# 9 month old afraid of the dark?



## ochoco (Oct 19, 2005)

Hi,

Just wondering if anyone else has experienced this. In the last two nights, DS has suddenly started crying when we turned the light off, and will continue to cry until we turn the light back on!

Our usual routine is for me to nurse him to sleep around 8:00; he's asleep by 8:30. We have a lamp on in the room covered by a towel or something, so there's some light for when DH and I come in to bed. We're usually in bed by 10:00 or so. Often DS will notice when we come in and wake up slightly, nurse for a minute or so, and then fall back to sleep without any problems. But now the fear of the dark. It's odd, bc he's in my arms, I talk to him, and he even nurses (although not much - he pulls off to cry!). And he yells - this boy is not much of a cry-er, never has been, but when he's upset he really lets us know! When we turn the light back on he settles down and nurses back to sleep.

- **RECORDED INFORMATION**
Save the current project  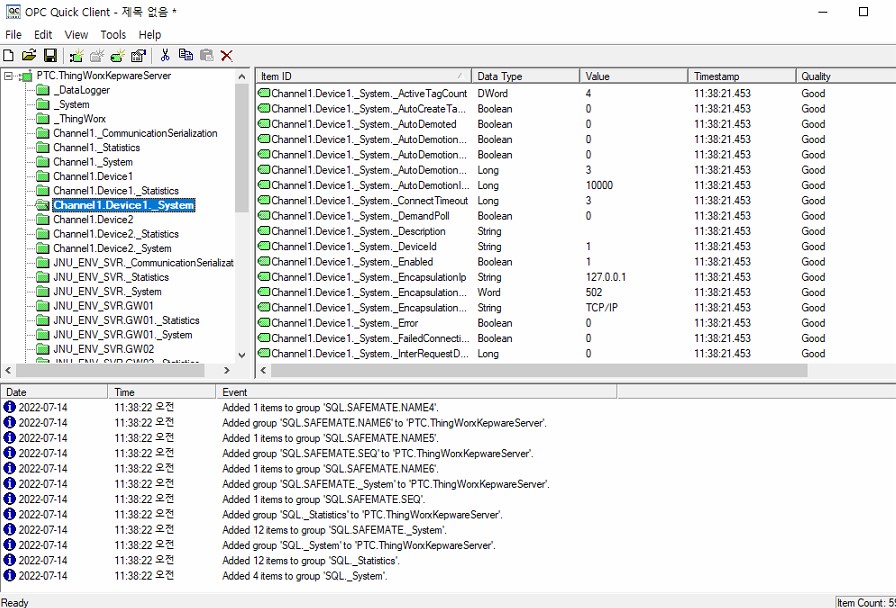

- **GIVEN TASK 1**
Reproduce everything from "## ochoco (Oct" down to "light back on!" in the forum post, swapping "DS" for "our son".
- **GIVEN TASK 2**
Carry the forum post about the baby who is suddenly afraid of the dark forward with the next part.
The data above are separate from the forum post.

- **FINAL ANSWER 1**
## ochoco (Oct 19, 2005)

Hi,

Just wondering if anyone else has experienced this. In the last two nights, our son has suddenly started crying when we turned the light off, and will continue to cry until we turn the light back on!

- **FINAL ANSWER 2**
My thoughts are that it's probably related in some way to his separation anxiety. He's a mellow baby in general, but he's definitely clingier now and will cry if he isn't comfortable with someone taking him. Perhaps not being able to see us, even though he's next to me, is scary? He also just cut his first tooth today (yay!), so he has been a bit off recently. Still...anybody gone through this? I'm hoping it's short-lived! We will dig out one of our nightlights and see if that helps...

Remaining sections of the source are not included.